- _Given exercise_:
Arrange every line of the entries below as a numbered list, dropping blank lines and leaving the pictures out.
[Start of Material provided]
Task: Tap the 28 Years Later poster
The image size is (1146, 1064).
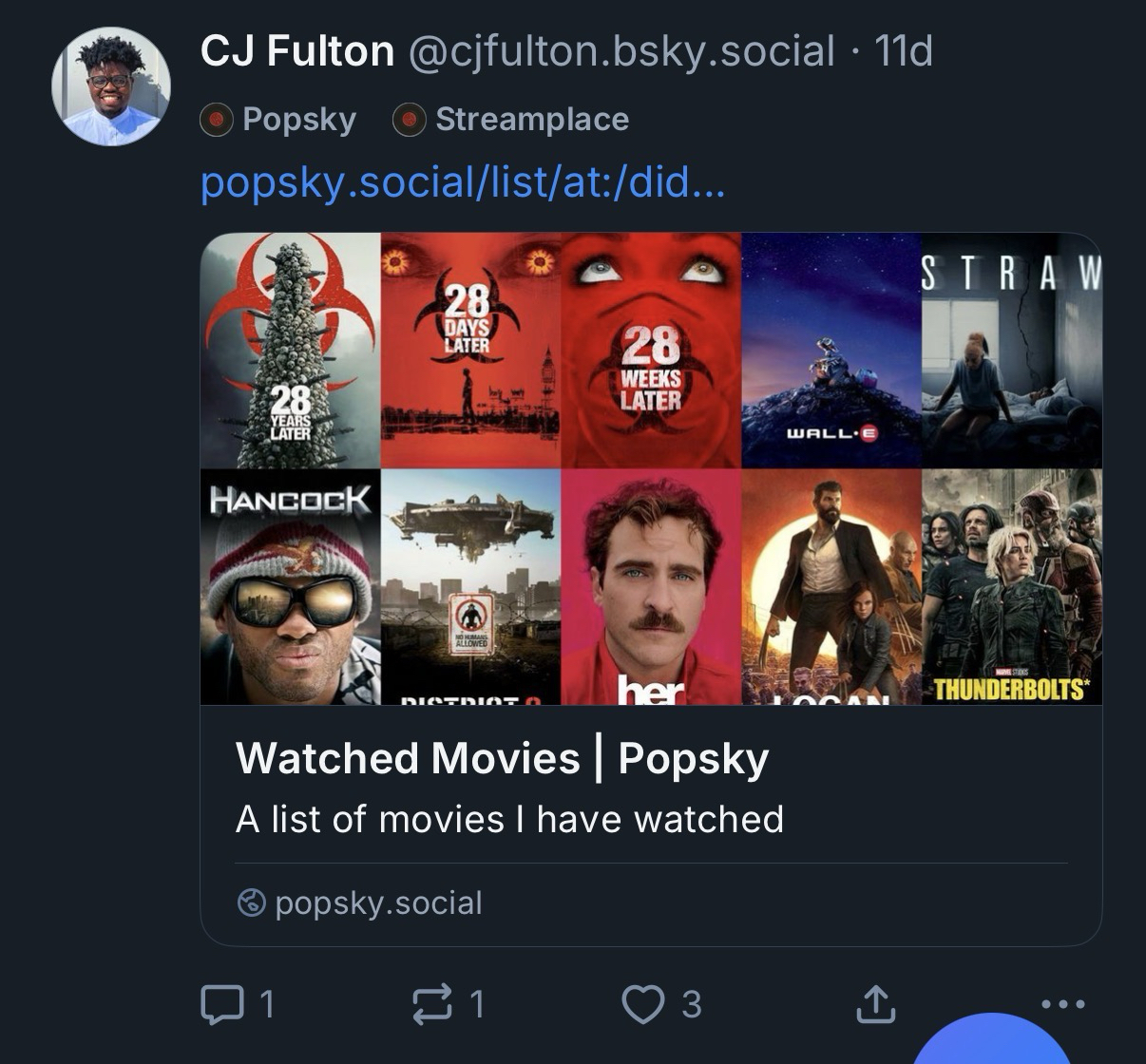Action: click(x=290, y=350)
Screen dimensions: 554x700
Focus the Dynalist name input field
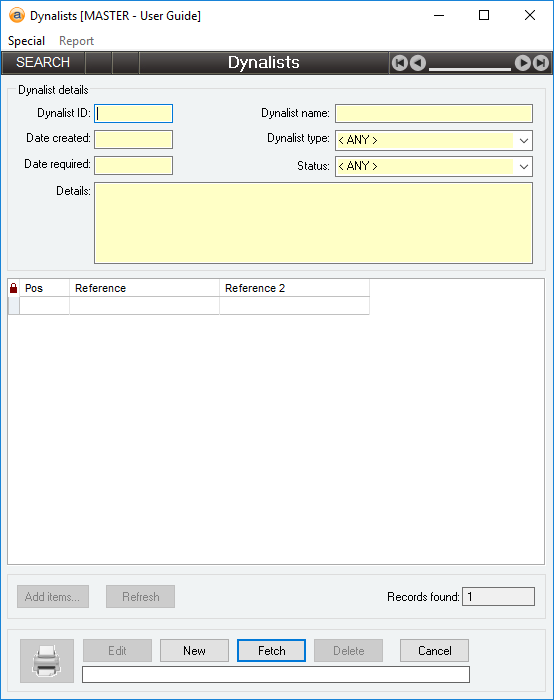[x=434, y=113]
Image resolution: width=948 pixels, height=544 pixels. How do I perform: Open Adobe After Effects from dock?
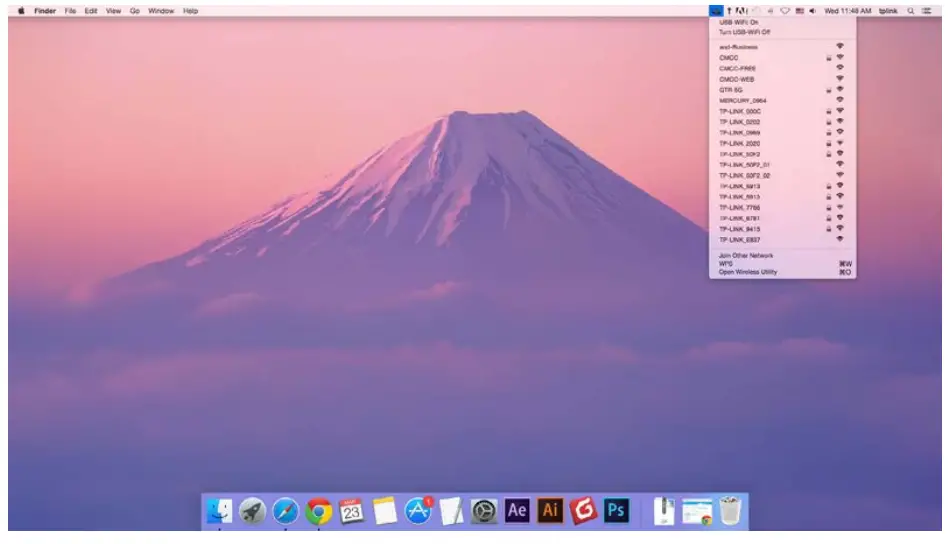pyautogui.click(x=517, y=510)
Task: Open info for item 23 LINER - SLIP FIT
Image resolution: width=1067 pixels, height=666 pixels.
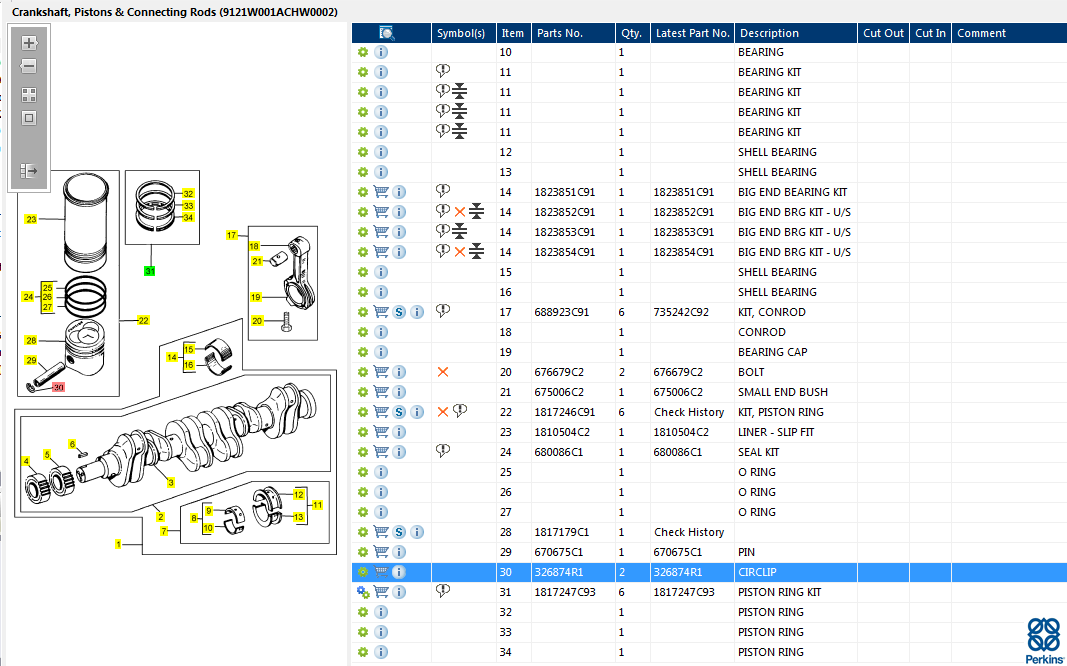Action: 399,432
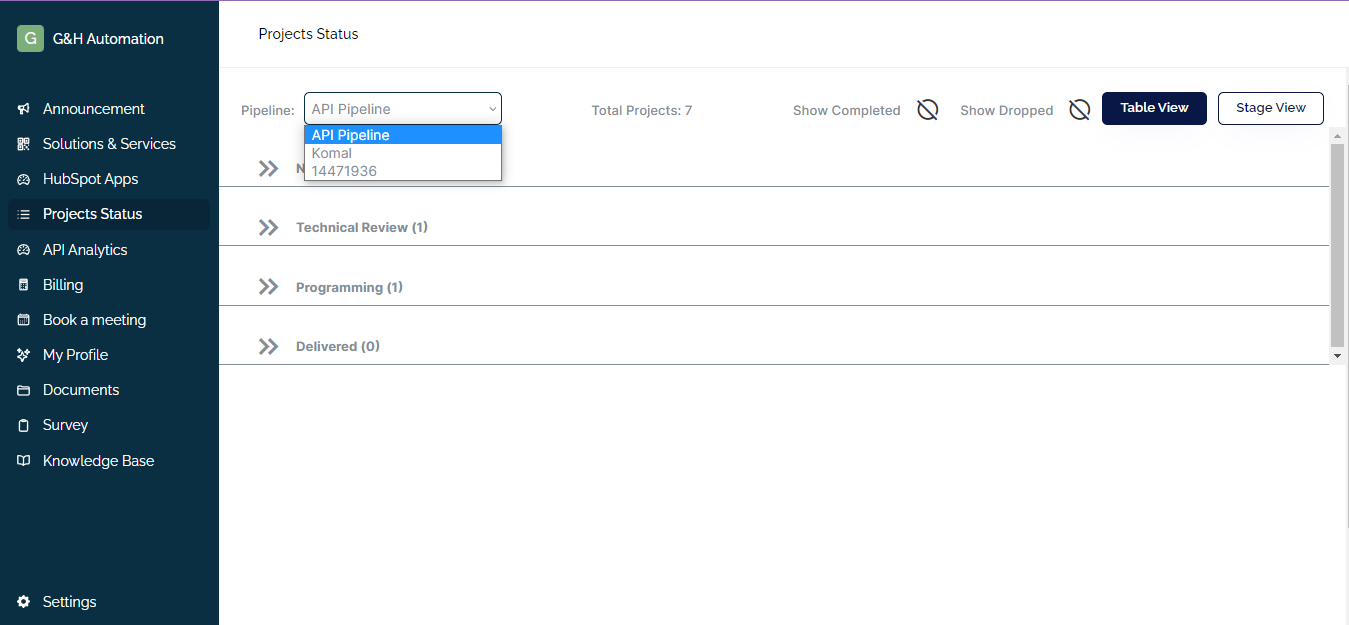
[End of Material provided]
- _Answer to this problem_:
1. Task: Tap the 28 Years Later poster
2. The image size is (1146, 1064).
3. Action: click(x=290, y=350)
4. Screen dimensions: 554x700
5. Focus the Dynalist name input field
6. [x=434, y=113]
7. Image resolution: width=948 pixels, height=544 pixels. How do I perform: Open Adobe After Effects from dock?
8. pyautogui.click(x=517, y=510)
9. Task: Open info for item 23 LINER - SLIP FIT
10. Image resolution: width=1067 pixels, height=666 pixels.
11. Action: 399,432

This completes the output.